Cloud Nine Incentives, the ultimate in travel prizes & promotions...

Get prepared Brexit advice for travellers

It may seem like a little way off before holidays are back on the agenda, but it is good to be prepared
and have something to look forward to. To help you, we’ve shared some useful advice that we’ve created
in conjunction with ABTA (the Association of British Travel Agents) that’s been communicated to our prize and
incentive winners.  
If you have any questions about an upcoming travel activity, or your own plans, don’t hesitate to get in touch.

Europe is the number one overseas destination for UK travellers but things will be slightly different from 1 January
2021 and beyond, so it is important you plan early to make sure you have everything in place in time for your trip.
Six steps to take when travelling to Europe from 1 January 2021...

1. Check to see if your passport will still be valid.

If you have a British passport, you will need to have at least six months left on your passport and it must have been issued within the last 10 years. You can use the Government’s passport checker to see if you need to renew your passport.

2. We’ve got you covered…take out travel insurance with adequate healthcare cover. 

We recommend that prizes include comprehensive travel insurance and we always advise travellers to take out a comprehensive policy with sufficient healthcare cover, including cover for existing medical conditions and any activities you plan to do. ABTA has advice on finding the right travel insurance.

3. The European Health Insurance Card. 

The European Health Insurance Card (EHIC) is being phased out following the Brexit deal in favour of a new, free Global Health Insurance Card (GHIC). If you have a European Health Insurance Card it will be valid up to its expiry date. If you apply for a card now, you’ll get a new UK Global Health Insurance Card (GHIC) instead of an EHIC. More details here.

4. Make sure you have all the documents you need to drive in Europe.
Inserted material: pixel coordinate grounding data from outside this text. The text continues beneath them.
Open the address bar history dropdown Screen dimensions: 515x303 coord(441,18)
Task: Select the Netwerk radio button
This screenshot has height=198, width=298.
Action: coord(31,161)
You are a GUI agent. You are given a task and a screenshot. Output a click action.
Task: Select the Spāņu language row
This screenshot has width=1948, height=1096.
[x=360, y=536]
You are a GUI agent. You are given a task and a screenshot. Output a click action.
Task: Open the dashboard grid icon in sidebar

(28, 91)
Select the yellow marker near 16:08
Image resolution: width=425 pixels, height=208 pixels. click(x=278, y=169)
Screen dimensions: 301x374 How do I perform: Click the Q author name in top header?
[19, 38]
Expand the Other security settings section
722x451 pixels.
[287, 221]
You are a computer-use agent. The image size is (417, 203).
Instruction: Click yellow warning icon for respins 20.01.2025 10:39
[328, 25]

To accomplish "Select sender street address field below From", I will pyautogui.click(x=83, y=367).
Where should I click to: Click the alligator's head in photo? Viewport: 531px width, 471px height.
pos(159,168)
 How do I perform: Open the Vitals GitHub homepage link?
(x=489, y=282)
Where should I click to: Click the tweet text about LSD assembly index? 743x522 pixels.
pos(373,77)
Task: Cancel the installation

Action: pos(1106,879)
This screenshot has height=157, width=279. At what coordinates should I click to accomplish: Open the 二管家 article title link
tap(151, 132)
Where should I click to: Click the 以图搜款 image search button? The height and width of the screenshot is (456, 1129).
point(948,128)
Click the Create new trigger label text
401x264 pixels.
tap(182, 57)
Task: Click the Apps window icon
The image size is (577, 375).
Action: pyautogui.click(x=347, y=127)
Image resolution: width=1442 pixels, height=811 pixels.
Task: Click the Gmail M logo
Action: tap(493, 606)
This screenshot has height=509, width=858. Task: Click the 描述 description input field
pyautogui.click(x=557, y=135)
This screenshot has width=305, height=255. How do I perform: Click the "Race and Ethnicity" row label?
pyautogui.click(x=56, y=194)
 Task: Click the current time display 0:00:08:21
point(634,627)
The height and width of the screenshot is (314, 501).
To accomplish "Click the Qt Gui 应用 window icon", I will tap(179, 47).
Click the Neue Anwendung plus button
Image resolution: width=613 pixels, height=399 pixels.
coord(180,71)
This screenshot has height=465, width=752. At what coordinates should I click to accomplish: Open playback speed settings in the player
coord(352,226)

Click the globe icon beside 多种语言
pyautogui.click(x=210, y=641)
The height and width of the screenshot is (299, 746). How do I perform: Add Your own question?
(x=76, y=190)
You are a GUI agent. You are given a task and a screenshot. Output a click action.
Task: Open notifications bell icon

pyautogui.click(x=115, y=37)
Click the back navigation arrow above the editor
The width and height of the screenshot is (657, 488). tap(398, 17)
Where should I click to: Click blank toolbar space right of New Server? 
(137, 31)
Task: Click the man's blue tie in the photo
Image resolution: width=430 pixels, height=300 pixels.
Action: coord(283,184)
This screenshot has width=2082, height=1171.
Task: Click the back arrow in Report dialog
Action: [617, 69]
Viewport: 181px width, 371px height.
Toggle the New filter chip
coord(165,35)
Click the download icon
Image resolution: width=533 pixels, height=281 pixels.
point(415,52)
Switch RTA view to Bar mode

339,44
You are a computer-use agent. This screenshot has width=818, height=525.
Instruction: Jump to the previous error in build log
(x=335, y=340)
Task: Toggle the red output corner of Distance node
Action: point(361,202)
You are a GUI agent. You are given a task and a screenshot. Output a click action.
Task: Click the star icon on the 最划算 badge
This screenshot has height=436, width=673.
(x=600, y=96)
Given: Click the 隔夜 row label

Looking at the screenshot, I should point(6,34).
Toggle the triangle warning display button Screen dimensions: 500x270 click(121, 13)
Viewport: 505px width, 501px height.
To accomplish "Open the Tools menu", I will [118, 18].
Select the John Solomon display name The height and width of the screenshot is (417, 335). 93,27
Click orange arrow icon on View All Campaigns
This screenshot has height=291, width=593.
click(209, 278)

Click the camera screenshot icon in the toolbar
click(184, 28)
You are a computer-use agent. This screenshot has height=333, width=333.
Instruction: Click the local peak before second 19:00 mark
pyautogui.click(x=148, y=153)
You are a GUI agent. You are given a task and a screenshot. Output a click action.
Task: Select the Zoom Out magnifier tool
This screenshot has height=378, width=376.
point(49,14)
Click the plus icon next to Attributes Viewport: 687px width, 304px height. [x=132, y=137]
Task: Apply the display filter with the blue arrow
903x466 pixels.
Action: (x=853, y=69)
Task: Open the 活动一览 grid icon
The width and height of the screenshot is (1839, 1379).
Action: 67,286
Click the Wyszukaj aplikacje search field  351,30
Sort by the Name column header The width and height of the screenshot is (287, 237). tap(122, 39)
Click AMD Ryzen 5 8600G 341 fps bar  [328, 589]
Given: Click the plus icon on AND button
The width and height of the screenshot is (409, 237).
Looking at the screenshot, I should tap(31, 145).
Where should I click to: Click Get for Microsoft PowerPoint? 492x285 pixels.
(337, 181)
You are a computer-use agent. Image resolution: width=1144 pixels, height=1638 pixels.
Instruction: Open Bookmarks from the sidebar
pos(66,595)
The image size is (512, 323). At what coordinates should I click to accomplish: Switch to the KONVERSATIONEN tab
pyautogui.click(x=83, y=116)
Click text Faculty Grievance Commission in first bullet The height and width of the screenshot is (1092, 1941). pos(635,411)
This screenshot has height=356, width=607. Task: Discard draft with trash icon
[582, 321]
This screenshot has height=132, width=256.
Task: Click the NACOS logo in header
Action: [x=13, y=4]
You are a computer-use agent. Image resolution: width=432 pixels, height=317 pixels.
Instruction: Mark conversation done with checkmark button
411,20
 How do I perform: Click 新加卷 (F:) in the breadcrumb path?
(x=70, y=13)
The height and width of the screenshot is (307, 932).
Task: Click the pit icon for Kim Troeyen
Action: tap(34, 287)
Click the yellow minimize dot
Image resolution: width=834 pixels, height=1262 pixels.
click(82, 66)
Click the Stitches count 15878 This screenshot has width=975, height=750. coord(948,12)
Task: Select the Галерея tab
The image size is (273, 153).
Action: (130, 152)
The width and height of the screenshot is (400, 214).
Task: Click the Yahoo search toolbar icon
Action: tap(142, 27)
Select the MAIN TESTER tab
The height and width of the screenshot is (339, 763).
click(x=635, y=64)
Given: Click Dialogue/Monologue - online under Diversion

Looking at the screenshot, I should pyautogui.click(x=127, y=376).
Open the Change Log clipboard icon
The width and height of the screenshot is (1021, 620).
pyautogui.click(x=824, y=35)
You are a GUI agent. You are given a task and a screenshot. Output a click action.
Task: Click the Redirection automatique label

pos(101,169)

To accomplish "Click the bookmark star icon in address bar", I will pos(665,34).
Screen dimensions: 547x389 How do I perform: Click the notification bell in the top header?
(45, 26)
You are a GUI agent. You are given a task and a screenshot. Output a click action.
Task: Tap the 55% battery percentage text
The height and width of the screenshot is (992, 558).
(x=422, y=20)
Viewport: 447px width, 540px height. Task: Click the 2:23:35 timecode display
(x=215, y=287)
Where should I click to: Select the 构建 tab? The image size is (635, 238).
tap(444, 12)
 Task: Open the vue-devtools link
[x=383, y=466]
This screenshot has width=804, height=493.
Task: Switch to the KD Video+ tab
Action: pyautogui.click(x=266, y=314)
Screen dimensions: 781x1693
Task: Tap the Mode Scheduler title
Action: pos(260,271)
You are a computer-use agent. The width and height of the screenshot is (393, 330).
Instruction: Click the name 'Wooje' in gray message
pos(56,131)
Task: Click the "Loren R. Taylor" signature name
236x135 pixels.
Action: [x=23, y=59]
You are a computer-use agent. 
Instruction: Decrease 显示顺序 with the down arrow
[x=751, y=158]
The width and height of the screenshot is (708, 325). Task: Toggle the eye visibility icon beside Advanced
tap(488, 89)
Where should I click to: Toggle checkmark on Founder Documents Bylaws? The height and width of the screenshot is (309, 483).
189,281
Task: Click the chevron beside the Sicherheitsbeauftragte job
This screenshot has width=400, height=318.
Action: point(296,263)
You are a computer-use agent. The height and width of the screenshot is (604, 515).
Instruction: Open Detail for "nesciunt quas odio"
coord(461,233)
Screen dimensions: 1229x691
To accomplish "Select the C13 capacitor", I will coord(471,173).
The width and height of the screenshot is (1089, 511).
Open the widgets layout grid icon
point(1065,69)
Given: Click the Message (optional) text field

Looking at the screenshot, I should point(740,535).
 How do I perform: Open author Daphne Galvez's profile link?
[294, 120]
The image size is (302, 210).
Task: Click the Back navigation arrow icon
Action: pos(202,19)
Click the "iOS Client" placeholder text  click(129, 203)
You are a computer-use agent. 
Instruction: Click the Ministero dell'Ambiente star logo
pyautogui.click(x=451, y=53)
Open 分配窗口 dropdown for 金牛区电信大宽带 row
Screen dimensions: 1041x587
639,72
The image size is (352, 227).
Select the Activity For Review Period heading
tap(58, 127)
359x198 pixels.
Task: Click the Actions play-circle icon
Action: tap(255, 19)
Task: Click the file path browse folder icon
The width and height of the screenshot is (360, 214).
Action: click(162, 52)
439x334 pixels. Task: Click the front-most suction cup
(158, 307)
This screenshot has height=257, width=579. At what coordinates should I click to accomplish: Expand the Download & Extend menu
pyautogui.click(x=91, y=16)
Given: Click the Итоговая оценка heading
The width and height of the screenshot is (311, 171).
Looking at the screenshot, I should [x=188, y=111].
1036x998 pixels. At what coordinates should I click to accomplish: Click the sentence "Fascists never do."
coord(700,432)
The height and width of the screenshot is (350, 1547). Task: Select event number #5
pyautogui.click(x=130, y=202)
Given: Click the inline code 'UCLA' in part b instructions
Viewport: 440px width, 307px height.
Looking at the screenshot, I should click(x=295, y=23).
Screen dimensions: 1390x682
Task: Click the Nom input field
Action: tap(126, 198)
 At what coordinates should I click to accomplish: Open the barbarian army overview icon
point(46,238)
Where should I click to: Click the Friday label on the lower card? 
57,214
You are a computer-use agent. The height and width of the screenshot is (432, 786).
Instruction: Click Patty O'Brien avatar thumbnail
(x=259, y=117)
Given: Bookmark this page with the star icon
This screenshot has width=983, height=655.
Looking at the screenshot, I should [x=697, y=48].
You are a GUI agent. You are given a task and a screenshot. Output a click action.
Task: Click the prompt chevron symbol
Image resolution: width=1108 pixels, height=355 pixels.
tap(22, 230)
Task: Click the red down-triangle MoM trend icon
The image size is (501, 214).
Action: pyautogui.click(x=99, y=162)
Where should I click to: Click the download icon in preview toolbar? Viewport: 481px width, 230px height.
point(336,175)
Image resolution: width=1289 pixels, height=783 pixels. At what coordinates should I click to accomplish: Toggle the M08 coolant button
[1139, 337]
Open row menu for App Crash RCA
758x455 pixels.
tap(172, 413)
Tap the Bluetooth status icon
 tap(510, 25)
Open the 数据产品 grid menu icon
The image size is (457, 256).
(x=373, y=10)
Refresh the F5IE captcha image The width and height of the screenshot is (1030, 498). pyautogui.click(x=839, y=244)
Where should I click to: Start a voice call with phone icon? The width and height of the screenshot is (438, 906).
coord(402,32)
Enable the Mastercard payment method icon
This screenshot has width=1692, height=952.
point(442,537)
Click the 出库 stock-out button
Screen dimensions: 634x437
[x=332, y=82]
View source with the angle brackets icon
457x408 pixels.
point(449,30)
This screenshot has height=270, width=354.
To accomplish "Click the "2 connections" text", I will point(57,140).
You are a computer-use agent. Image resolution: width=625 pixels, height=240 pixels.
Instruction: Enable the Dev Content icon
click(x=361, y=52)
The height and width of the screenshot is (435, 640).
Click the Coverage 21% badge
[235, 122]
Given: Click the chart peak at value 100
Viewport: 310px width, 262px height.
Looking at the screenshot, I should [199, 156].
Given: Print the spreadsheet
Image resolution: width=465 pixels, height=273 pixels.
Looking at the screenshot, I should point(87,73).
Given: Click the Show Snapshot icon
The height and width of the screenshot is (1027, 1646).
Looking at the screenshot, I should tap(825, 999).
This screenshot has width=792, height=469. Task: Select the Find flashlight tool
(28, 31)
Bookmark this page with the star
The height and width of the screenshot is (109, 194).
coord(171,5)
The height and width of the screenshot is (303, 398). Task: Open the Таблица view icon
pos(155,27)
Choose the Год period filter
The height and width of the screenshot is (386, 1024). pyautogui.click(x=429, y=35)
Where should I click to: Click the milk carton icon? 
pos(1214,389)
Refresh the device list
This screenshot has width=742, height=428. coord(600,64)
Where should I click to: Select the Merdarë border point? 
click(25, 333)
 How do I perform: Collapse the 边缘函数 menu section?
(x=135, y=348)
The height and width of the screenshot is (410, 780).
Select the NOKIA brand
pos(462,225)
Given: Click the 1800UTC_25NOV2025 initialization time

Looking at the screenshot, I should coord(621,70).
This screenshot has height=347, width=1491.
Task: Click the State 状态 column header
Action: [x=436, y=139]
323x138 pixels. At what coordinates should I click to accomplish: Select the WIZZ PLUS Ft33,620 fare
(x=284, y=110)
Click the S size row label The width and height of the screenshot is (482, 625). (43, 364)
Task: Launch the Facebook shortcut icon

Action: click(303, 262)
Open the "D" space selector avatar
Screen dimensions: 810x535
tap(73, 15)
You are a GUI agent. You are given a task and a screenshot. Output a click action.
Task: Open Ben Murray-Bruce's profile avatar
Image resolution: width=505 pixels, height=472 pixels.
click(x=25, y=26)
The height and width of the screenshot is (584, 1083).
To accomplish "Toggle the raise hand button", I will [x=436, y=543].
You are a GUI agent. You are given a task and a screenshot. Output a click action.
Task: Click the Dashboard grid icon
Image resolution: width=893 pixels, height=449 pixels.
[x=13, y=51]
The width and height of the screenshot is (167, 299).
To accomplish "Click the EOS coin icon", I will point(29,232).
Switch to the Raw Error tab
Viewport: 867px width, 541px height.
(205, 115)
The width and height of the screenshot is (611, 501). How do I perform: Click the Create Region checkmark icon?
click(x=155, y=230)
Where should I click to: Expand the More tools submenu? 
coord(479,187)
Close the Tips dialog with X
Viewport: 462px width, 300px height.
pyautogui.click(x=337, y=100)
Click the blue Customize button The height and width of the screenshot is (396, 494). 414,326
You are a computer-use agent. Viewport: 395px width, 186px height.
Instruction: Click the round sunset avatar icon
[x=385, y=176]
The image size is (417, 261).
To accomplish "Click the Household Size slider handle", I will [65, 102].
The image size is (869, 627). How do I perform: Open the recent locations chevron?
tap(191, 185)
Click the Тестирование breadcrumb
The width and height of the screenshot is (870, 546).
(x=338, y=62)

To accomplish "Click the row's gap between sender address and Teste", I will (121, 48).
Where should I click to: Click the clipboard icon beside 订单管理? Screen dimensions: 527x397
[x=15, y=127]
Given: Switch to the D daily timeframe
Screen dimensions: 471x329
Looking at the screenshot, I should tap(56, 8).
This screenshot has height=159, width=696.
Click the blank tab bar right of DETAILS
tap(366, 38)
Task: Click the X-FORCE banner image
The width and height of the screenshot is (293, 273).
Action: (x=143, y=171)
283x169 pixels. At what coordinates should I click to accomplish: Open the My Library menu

If you are driving your own car in Europe, you will need to obtain and carry a physical Green Card for your UK car insurance to be valid in the EU. These cards will be available from your car insurance provider. You may be charged an administration costs. The ABI (the Association of British Insurers) advises you apply for a Green Card at least a month before you are due to travel. You may also need a Green Card for your trailer or caravan, so check with your insurer. You will need a GB sticker for your own car when driving in the EU after the transition period ends.  

If you have a paper licence or your driving licence was issued in Gibraltar, Guernsey, Jersey or the Isle of Man you may need an international driving permit (IDP) to drive in some EU countries and Norway from 1 January 2021. These are available from the Post Office.

5. Going walkies?

Get the necessary vaccines and certificate to take your pet abroad. Your pet passport will no longer be valid, instead you will need an Animal Health Certificate and you pet will need to be mircrochipped and vaccinated against rabies. If you wish to take your pet abroad you should speak to your vet in advance to make sure you have these in place before you are due to travel. Full details can be found at

6. Roaming around…

Check your mobile phone company’s policy on data roaming Rules around mobile data roaming are changing meaning you may face charges when using your phone abroad, including for making calls, sending messages or using the internet. Check with your mobile phone provider about their data roaming policy. The UK Government also has advice for people travelling to the EU after 1 January 2021.

Other things to be aware of when travelling to Europe...

  • If you are going on holiday you won’t need a visa for short trips to Europe.
  • At border control you may need to show a return ticket and proof that you have enough money for your stay.
  • When going through passport control you may not be able to use the EU or EEA lanes.
  • You won’t be able to take any meat, milk or products containing these items into the EU. There are exceptions for powdered baby milk, baby food, or pet food required for medical reasons.